Я не считаю, что это обещание меня к чему-то обязывает. Отчасти я верю в лояльность и всякие там «Дал слово – держись». Отчасти, но не целиком. Я руководствуюсь тем, что считаю наилучшим в той или иной ситуации, а не фальшивыми обещаниями и такой же фальшивой лояльностью. Мое «Принято» еще ничего не значит.
– И какое второе ваше условие?
– Вы прощаете мне все мои долги.
Должен признаться: я впечатлен.
– Суммарно ваши долги превышают сто тысяч долларов.
– Но вы же сверхбогач, – пожимает плечами Элина.
Честное слово: мне это нравится. Очень даже нравится.
– Но если окажется, что вы меня обманули… – начинаю я.
– Не окажется.
– Вы думаете, есть шанс, что они по-прежнему вместе?
– Да. Они сильно полюбили друг друга. Так вы принимаете мои условия?
Это обойдется мне в шестизначную сумму. Однако такие суммы я теряю и приобретаю каждую минуту, как только открываются рынки и биржи. Вдобавок я филантроп, в основном потому, что могу себе это позволить. Элина Рэндольф с ее салоном кажется достойным объектом для проявления моей филантропии.
– Я принимаю ваши условия.
– Не возражаете, если мы устно это подтвердим?
– Как вы сказали?
Она включает диктофон на мобильнике и заставляет меня повторить обещание.
– Пусть останется в качестве подтверждения, – говорит Элина.
Мне хочется ей сказать, что я отвечаю за свои слова, но мы оба знаем истинную цену подобных утверждений. Эта женщина нравится мне все больше и больше. Закончив запись, она убирает мобильник в сумочку.
– Ну и ради кого Арло Шугармен вас оставил?
– Я не сразу поняла.
– Это как?
– Семидесятые годы. Мы учились в евангелическом заведении. У меня в голове не укладывалось…
– Что не укладывалось? К кому он от вас ушел?
Элина Рэндольф берет лист с отсканированной страницей из ее старого ежегодника. Потом указывает не на Арло, а на главного певца в дальнем левом углу снимка. Я прищуриваюсь, чтобы получше рассмотреть нечеткое черно-белое изображение.
– Кельвин Синклер, – говорит она.
Я вопросительно смотрю на нее.
– Потому мы и расстались. Арло осознал, что он гей.
Глава 27
К Эме я отношусь слишком заботливо, и это меня бесит.
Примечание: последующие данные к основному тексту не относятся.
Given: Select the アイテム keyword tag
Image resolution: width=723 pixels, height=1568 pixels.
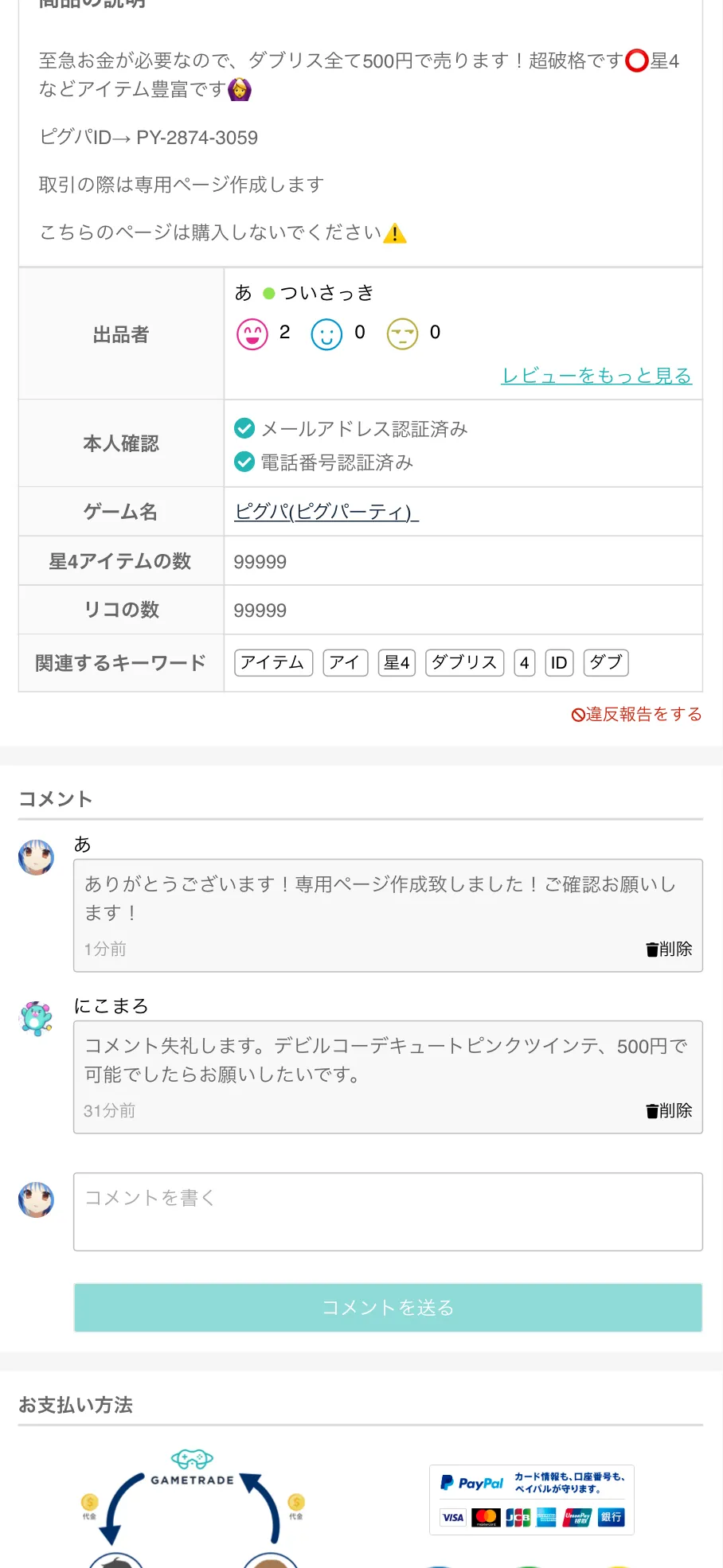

Я никогда не хотел детей, поскольку не хотел испытывать чувство жуткой уязвимости, когда угроза благополучию другого человека способна меня разрушить. Единственный канал, через который мне можно сделать больно, – это моя биологическая дочь Эма. Сейчас она сидит напротив. Мы обедаем в моей квартире с видом на Центральный парк. Впустить ее в мою нынешнюю жизнь означает познать беспокойство и боль. Кто-то скажет, что родителям свойственно беспокоиться за детей и что это чувство делает меня человечнее. Пусть говорят. Кто хочет быть человечнее? Это ужасно.
Я не обзавелся детьми, поскольку не хотел испытывать страхи. Я не стал отцом, поскольку каждая привязка является помехой. Сейчас объясню. Я подошел к этому вопросу аналитически. Перечислил себе все позитивные моменты присутствия Эмы в моей жизни: любовь, общение, возможность о ком-то заботиться и так далее. Затем перечислил негативные, первое из которых: вдруг с ней что-то случится?
Когда я смотрю на это «уравнение», негативные величины перевешивают.
Я не хочу жить в страхе.
– С тобой все о’кей? – спрашивает Эма.
– Все клёво, – отвечаю я.
Она выпучивает глаза.
Ее настоящее имя Эмма, но она всегда носит черную одежду, красит губы черной помадой и предпочитает серебряные украшения. Когда она была классе в седьмом, какой-то тупарь заявил, что она похожа на «готов» или «Эмо». Одноклассники начали звать ее Эма, считая это остроумным и задевающим самолюбие. Но Эма обратила все в свою пользу и приняла новое имя. Сейчас она старшеклассница, дополнительно занимающаяся искусством и дизайном.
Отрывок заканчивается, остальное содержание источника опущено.